Disgusted with cuts
I’M NOT naive enough to realise that cuts will not hit everyone, but I thought that David Cameron’s so called Big Society could do more to protect the most vulnerable members of our community, such as the sick and elderly.
Yet another result of the much trumpeted council balancing its budgets and freezing council tax has emerged this week.
My mum, who is 89, has been very mobile over the years and an active volunteer for the Hospital League of Friends right up to two years ago when she was diagnosed with cancer and osteoporosis.
She has never claimed any benefits and is quite self-sufficient, but was becoming increasingly isolated until she was fortunate enough to get a place at the Lonsdale Trust Day Centre in Wallasey.
This wonderful place has given her a new lease of life.
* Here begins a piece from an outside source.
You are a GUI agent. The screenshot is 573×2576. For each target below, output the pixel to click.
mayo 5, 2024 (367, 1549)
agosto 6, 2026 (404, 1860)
She has made new friends, felt she still has a sense of purpose and it has really brightened her life. At a cost of £10 a day most people can only afford to go once a week, but it’s a break in an otherwise increasingly shrinking world.
The staff are wonderful. It does a fantastic job.
However, this week there was an announcement that the council are withdrawing their funding in June and if the centre is to stay open then the cost will have to rise to £25 a day!
All the people using this facility are old and many are unfit – how many people, let alone pensioners are going to be able to find £100 a month to fund their one day out a week.
Of course, the inevitable will happen and the centre will close due to lack of custom and yet another wonderful facility will be lost for the most vulnerable members of Mr Cameron’s society. I think I would have preferred to pay of few pounds more on my council tax each month than watch our society decimated in this way.
To say I am disgusted in an absolute understatement.
Hilary Neillans
Wirral
Wrong priority
TWO days after reading that Wirral Council will have to lose 1,100 jobs, the local Lib Dems pushed through their Focus ‘look what we have done’ leaflet, and the headlines were about benches in the local park, nothing about the problems to be borne by the people who will lose their jobs or those other people who rely on services provided by these departments.
Life is suffering without worrying about park benches.
Ian Gillies
Birkenhead
No to store
I UNDERSTAND that an application has been made for another Tesco store on the former petrol station site at Townfield Lane in Prenton.
I trust that the planning committee will take into account the impact that such a store will make on other units on this site. A new store will need considerable parking spaces which can only be provided by reducing the parking facilities for the other occupiers.
The application should be refused on parking grounds alone.
I cannot see that there is any demand for another such store.
Tesco is a vast, international supermarket developer in business to make profits and does not seem to care who it crushes. It has, no doubt, already put thousands of small retailers out of business. Our planners should not help them on their way.
Don Roberts
Prenton
Time to switch off
A FEW years ago World Wildlife Fund started what is called Earth Hour when people around the world switch off electric lights for one hour every year.
This year it is on Saturday, March 26, between 8.30 and 9.30pm. This saves thousands of tonnes of CO2 from being released into the atmosphere and I appeal to all readers who are concerned about climate change and global warming to join in this easy and cost-free exercise.
Diana Gray,
Green Party Member, Wirral
Sellers needed
A VERY big thank you to everyone who turned up to our car boot sale on the Saturday morning at the Oldershaw school (Wirral Works, March 2).